MCF Perspective Moment: The Dog Days of Summer

Prepping for the Fall

As we enter the “Dog Days” of summer, hot & humid >> for the financial markets seem to bring short term violent swings in Aug – Sept period.

As you know, it is very hard or almost impossible to be in the predicting short-term market ups and downs business. The historical returns of the US stock market by month over the past 100 years varied significantly due to a range of factors including economic conditions, geopolitical events, and market sentiment. However, historical data showed that on average, the stock market has exhibited certain seasonal patterns over the long term. According to data from the Stock Trader's Almanac, the average historical returns by month for the S&P 500 index over the past 100 years are as follows:

  • January: +1.0%
  • February: +0.2%
  • March: +1.0%
  • April: +1.4%
  • May: +0.3%
  • June: +0.6%
  • July: +1.0%
  • August: -0.1%
  • September: -1.0%
  • October: +0.4%
  • November: +1.4%
  • December: +1.5%

Note: It is important to note that these historical averages are based on long-term trends and may not necessarily be indicative of future performance. Additionally, there can be significant variation in market returns from year to year and within individual months. Investors should consider a range of factors when making investment decisions and consult with a financial advisor for personalized advice.

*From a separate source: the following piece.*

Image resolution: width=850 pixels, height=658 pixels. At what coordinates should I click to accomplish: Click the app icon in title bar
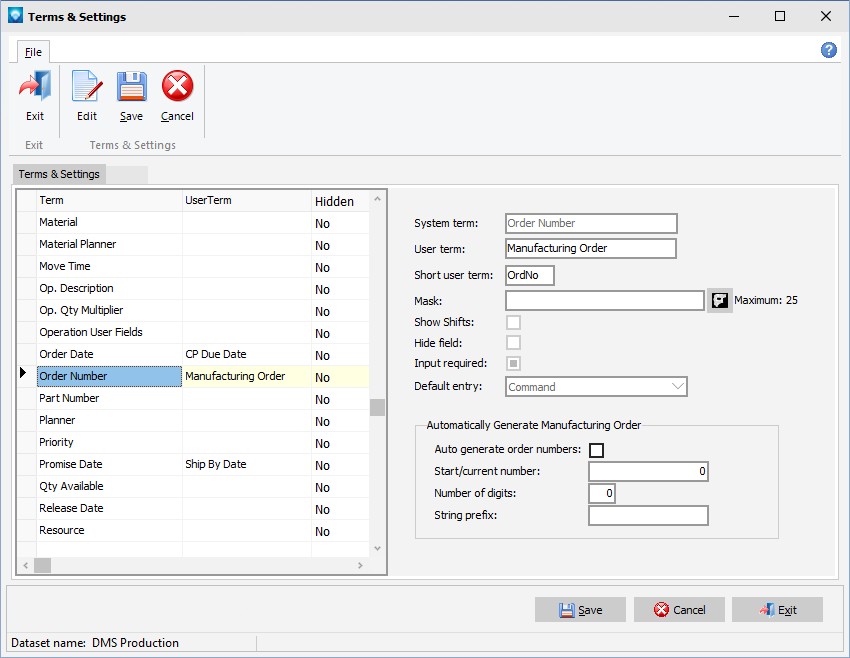(x=14, y=16)
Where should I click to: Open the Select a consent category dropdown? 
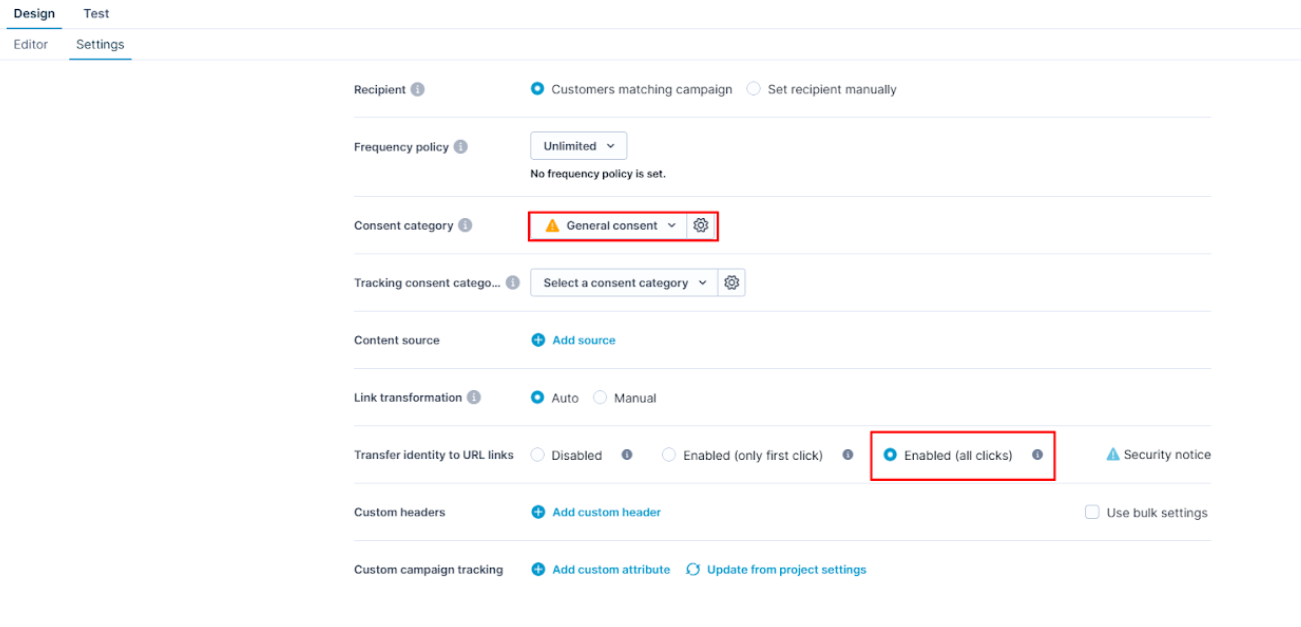pyautogui.click(x=623, y=283)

Our Equity Bucket is overweight (compared to MCF’s internal portfolio benchmark allocations) value and smaller capitalization equities vs. SP Large Cap – Mega Cap weighted stocks. No doubt these Mega Caps have had an incredible run for the past 2 years, which just by being in the SP 500 Index – investors have benefited immensely. If one took the approach of buying individual stocks, we don’t think many of us would have paid 30-40 times EPS or even in some cases 20 times revenue without profits, so sometimes the indexes help us more than we know.

Our Bond Bucket is structured to benefit from interest rates going lower (boy have they in 3 days – wow!). In addition, we have overweighted the allocation to bonds at the expense of Diversified Investments as the short-term yields are a nice place to sit in our view.

Our Diversified Investment Bucket continues to be underweighted (relative to MCF’s internal portfolio benchmark allocations) as we have been in the disinflation camp for almost 2 years. Go back and find our YouTube “MCF Perspective Moments” videos in the spring, summer and fall of 2022 for a recap >> we made the case that inflation will go much lower – this was when inflation was peaking at 9% annualized! Actually, almost all the traditional market valuation models have been out of whack for the past decade: Shiller PE, Forward PE multiples, Large Cap vs Small, US vs International, US Profit Margins, Market Cap vs GDP (Warren Buffet indicator), private equity money flows vs. public equity, interest rate levels (until past 24 mos.), US short term interest rates exceeding long term – i.e. 90 day TBill vs. 2 Yr UST >> a current -1.41% spread etc. We are consistently tweaking client portfolios back to their investment policy benchmarks more than most can see, as these are small tweaks and many times a family’s own cash flows help balance out and minimize.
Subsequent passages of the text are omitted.